* [PROBLEM TO SOLVE] Rewrite the records from the line containing "Open the Search view icon" down to the end, replacing "Expand" with "Open" and changing nothing else.

* [TASK INPUTS]
- - -

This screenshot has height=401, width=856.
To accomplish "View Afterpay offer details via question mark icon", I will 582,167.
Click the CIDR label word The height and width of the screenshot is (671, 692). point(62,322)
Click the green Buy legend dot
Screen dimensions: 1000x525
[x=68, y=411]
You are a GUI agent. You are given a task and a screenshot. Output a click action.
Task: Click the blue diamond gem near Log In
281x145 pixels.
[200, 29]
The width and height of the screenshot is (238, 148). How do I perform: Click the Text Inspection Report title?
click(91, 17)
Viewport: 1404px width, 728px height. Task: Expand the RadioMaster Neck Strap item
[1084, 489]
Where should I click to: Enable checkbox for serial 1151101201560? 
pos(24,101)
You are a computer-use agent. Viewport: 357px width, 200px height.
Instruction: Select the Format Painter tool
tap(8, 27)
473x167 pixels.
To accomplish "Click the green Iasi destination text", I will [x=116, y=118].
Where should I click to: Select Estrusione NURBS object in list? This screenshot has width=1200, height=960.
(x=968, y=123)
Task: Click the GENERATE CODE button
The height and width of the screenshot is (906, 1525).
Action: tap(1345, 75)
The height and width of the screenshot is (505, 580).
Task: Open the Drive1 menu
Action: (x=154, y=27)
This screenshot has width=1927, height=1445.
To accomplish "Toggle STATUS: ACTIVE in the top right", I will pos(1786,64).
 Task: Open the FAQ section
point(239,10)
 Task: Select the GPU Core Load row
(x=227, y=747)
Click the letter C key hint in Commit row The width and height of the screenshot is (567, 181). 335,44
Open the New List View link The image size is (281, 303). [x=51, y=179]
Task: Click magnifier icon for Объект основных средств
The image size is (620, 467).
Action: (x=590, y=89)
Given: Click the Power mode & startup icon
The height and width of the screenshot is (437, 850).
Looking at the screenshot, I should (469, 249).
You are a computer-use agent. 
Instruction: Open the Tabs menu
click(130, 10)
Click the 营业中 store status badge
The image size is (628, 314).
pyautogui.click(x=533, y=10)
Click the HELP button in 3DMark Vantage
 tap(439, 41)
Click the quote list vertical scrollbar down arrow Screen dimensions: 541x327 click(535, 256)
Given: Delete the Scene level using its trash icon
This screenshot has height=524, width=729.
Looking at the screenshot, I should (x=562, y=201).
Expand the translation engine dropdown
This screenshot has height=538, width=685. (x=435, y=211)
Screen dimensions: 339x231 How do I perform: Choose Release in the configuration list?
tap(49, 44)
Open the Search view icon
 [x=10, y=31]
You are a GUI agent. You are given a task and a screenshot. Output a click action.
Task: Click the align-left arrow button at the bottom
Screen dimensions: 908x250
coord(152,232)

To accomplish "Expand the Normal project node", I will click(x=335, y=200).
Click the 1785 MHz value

- - -

* [REPLY TO THE TASK]
Open the Search view icon
 [x=10, y=31]
You are a GUI agent. You are given a task and a screenshot. Output a click action.
Task: Click the align-left arrow button at the bottom
Screen dimensions: 908x250
coord(152,232)

To accomplish "Open the Normal project node", I will click(x=335, y=200).
Click the 1785 MHz value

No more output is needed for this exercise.